3然后调用measureChildWithMargins方法,该方法处理的逻辑:计算子view的measureSpec,即specMode和specSize,调用方法为:getChildMeasureSpec,调用两次,分别 计算宽和高,getChildMeasureSpec内部根据父view的measure和子view的layout_width和layout_height属性计算子view的measure。getChildMeasureSpec计算子view的measure,总结如下:1.如果在xml中指定了子view的具体大小,那么计算结果不管父的measure是什么,结果都是EXACITY+child_size,2.如果子view的height指定的值为FILL_PARENT,则返回的结果为:EXACITY+size,原因很简单:因为FILL_PARENT的意思是充满这个父view,所以返回的子view的measure就是view的大小。3.如果子view的大小为wrap_content,那么返回的结果都为AT_MOST+size,原因是:最大不能超过父view的大小。

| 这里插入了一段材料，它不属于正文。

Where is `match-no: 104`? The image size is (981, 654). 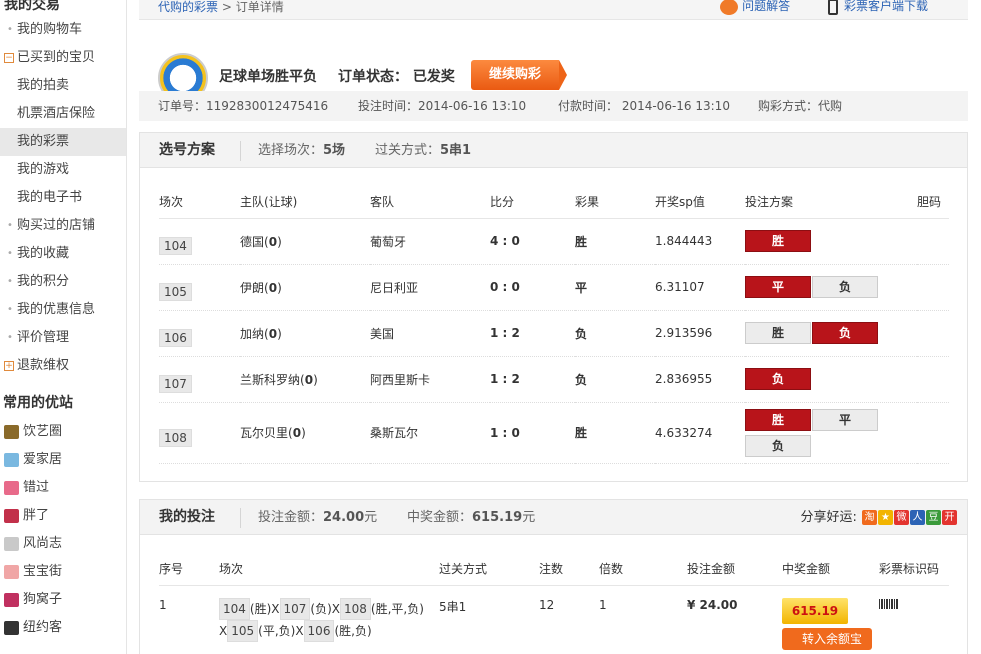 match-no: 104 is located at coordinates (176, 246).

4子view的measure确定好以后,然后调用子view的measure方法,如果子view是View对象,则该view的大小测量结束,开始下一个子view的循环,如果子view是ViewGroup那么,又开始一个新的递归,处理逻辑和上面一样,直到所有的view对象测量结束。
5所有的子view测量结束后,才开始对layout_weight计算,这样我们可能想到,如果父view已经被占满了,那么有可能layout_weight大于0的view对象是不会显示的,而计算layout_weight的方法也很简单,就是用总高度减去上面分析完mTotalLength的值,就是剩下,然后去平分给view对象,注意计算权重时优先去android:android:weightSum(LinearLayout的xml属性)的值,如果不设置该值会计算和,所以该值既然设置了,就一定要子view的weight的总和相等,否则平分可能不能得到预期效果。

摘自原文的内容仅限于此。